Ощутив, однако, возвращение прежнего чувства, я напомнил себе, что пора прекратить размышления. Умничать о чувствах — глупо. Смысл уничтожает удовольствие.

— Да, Валечка! — ответил я наконец. — Мне хорошо!

Она встрепенулась и стала пуще стараться. Огорчило теперь и это, ибо радость в моём теле стала захлёбываться и поспешать к концу.
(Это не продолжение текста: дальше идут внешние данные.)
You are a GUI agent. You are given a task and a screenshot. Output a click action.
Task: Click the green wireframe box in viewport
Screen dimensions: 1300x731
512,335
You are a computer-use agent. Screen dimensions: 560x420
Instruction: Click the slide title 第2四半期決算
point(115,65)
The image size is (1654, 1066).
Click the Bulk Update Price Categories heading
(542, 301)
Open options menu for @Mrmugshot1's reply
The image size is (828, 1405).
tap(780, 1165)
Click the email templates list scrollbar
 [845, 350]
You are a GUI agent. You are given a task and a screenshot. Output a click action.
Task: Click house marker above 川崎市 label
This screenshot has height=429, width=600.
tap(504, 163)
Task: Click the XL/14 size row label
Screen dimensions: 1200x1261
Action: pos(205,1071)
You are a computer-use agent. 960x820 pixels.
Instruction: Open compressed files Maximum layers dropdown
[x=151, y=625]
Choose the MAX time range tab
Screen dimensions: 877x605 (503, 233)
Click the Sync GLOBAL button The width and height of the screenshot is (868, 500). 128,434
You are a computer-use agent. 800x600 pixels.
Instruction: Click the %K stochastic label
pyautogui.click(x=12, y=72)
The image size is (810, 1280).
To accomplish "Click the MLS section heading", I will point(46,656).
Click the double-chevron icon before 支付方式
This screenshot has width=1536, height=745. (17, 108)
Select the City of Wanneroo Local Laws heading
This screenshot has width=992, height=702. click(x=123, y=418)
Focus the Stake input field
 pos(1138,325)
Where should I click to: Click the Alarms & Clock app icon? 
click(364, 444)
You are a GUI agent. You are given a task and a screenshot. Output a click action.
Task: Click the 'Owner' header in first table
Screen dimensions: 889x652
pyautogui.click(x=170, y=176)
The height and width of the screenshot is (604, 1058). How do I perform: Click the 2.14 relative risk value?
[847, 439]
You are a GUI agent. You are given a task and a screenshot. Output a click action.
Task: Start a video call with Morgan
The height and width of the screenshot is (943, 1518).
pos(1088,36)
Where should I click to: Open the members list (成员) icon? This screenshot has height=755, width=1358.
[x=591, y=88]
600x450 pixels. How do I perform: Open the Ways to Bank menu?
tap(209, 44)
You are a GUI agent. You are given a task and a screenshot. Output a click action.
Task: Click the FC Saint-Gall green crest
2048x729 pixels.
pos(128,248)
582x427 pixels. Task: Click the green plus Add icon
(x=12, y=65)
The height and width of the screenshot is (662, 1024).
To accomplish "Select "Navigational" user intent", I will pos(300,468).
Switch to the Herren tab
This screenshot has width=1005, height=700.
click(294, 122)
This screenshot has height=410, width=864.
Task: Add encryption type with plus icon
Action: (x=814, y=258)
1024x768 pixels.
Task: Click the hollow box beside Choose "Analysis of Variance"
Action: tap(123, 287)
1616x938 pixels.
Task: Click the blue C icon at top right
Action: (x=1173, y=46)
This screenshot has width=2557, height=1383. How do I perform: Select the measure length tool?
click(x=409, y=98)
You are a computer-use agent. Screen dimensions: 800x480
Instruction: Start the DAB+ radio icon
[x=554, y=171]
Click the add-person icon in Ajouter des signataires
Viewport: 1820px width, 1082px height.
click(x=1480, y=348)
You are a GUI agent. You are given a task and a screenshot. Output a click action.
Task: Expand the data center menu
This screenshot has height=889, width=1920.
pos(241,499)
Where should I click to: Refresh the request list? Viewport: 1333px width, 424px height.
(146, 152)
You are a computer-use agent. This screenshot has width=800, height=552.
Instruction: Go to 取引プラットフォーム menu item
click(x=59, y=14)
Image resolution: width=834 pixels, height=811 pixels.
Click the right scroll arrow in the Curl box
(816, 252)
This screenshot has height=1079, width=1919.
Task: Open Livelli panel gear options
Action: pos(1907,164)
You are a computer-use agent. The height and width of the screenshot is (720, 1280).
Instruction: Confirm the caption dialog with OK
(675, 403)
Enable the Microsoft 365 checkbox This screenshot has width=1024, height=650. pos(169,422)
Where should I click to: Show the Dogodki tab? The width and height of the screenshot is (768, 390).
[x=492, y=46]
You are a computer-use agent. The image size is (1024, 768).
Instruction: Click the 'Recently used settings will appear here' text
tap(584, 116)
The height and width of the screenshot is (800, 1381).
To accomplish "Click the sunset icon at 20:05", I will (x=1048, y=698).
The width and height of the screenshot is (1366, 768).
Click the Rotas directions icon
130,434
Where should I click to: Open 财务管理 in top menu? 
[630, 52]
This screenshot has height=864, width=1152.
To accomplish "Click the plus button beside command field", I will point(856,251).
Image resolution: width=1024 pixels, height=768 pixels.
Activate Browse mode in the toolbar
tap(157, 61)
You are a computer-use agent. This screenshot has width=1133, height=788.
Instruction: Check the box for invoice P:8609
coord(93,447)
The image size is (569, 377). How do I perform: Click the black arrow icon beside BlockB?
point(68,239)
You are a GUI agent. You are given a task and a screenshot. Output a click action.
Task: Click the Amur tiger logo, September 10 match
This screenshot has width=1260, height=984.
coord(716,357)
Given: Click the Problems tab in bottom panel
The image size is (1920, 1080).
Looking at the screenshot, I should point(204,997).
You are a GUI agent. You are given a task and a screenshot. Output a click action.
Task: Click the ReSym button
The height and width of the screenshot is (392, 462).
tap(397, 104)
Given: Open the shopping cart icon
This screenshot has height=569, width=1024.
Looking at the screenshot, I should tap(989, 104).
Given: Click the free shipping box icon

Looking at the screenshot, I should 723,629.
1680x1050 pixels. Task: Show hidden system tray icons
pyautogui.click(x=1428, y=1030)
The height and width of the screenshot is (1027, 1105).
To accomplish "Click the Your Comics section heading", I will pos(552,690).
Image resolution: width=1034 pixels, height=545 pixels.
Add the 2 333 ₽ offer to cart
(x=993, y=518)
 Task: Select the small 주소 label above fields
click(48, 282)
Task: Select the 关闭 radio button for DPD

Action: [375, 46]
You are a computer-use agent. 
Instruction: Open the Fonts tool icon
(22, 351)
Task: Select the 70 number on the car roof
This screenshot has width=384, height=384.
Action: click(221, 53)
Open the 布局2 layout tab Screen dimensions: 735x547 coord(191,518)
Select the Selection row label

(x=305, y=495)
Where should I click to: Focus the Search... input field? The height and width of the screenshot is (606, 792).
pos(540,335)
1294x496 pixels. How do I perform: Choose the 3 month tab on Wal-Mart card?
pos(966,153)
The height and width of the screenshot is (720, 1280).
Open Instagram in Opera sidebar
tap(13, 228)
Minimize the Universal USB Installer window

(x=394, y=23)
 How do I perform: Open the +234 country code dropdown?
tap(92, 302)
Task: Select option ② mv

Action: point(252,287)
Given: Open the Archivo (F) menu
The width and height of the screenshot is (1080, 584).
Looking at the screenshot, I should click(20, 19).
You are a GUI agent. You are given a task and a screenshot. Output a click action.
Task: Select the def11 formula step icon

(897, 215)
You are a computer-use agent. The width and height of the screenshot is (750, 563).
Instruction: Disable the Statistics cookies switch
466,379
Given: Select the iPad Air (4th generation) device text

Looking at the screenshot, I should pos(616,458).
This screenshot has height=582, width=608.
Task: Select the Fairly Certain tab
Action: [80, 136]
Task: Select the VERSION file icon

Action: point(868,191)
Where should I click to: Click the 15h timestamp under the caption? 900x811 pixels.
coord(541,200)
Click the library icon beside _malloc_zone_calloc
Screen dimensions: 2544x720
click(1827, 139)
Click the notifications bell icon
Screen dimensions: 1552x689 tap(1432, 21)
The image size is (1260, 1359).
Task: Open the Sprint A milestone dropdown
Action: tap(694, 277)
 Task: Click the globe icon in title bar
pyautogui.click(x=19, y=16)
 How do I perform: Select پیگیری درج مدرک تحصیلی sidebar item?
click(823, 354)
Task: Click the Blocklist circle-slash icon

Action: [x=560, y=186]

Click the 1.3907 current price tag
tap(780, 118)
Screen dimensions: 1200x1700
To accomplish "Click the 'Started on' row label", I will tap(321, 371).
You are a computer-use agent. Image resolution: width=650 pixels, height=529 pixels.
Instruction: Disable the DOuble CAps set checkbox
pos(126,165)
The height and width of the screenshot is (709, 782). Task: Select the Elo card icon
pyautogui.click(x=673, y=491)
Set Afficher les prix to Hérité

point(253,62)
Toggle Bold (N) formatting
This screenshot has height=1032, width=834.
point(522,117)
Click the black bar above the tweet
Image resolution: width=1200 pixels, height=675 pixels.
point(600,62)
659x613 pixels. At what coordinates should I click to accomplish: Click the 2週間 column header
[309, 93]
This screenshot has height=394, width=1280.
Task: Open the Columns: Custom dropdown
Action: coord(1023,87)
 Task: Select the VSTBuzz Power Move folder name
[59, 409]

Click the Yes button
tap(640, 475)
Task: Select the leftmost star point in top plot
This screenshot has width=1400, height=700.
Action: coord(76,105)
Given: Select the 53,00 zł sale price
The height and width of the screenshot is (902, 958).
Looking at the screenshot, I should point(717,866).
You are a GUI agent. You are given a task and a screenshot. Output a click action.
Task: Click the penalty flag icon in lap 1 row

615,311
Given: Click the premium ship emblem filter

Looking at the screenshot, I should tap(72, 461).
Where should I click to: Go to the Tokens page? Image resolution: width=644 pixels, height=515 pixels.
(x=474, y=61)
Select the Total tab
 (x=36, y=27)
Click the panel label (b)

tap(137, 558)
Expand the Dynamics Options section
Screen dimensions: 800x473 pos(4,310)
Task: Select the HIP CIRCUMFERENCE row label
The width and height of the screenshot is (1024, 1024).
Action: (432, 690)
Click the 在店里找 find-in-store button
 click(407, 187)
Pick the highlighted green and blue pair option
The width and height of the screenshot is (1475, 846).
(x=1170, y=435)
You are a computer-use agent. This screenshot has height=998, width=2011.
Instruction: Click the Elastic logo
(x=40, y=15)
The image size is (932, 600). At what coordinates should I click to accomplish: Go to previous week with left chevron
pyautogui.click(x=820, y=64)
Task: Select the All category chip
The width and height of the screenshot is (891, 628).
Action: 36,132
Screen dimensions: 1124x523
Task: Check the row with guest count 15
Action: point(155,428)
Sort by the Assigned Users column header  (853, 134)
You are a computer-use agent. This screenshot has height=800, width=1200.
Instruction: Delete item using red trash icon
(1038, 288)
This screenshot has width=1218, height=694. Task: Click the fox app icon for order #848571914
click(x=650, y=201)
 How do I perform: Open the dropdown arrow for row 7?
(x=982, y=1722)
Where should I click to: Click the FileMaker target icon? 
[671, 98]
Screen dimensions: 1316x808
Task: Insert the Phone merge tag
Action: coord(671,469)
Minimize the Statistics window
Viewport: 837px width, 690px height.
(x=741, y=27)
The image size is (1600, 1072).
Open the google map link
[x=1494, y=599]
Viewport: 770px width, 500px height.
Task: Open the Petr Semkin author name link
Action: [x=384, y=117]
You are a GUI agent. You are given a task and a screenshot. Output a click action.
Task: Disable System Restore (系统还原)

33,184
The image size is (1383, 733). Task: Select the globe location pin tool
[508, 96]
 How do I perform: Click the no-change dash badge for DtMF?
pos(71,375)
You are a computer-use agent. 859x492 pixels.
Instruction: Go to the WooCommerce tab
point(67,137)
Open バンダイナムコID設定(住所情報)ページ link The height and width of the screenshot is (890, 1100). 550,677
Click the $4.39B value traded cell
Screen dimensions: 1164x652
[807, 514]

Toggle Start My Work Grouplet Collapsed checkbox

В этом деле беда в том, что радость заканчивается. А стремиться надо к тому, чтобы обойтись без конца. После триумфа делать нечего. Настоящая радость заключается в его ожидании. Чем дольше ждёшь, тем лучше. Идея конца обеднила это дело.

Если бы не дверная ручка, от быстрого конца не уберегло бы меня ничто. Кто-то её снаружи дёрнул — и я в ужасе оттолкнул Валечку. К моему удивлению, она была невозмутима.

— Иосиф Виссарионович! — шепнула. — Не волнуйтесь, миленькие вы наш! Я же дверь сразу и заперла!

Теперь огорчило, что она вновь перешла на «вы» и отчество.

Так вела себя и Надя. И тоже огорчала.

В любви мужика следует уважать только за любовь. А если в любви уважаешь его и за другое, то ему непонятно — уважаешь ли его за любовь.

Я не понимал Надю. Но Валечку сейчас понял легко, поскольку обычно в такие минуты она говорила мне «ты».

Человек, рассудил я, не должен потреблять счастья больше, чем производит. Прежде, чем упасть на колени и спустить мне кальсоны, Валечка и сегодня говорила «ты». И была счастливая. А внизу особой радости для себя, видимо, не нашла…

— Умница ты! — улыбнулся я. — Что дверь заперла.

Она тоже улыбнулась, отбросила с губы повисшую над ней золотую прядь и вздохнула — запаслась воздухом. Но я поднял её с колен и заглянул в глаза. Так и было: мутности в них убавилось.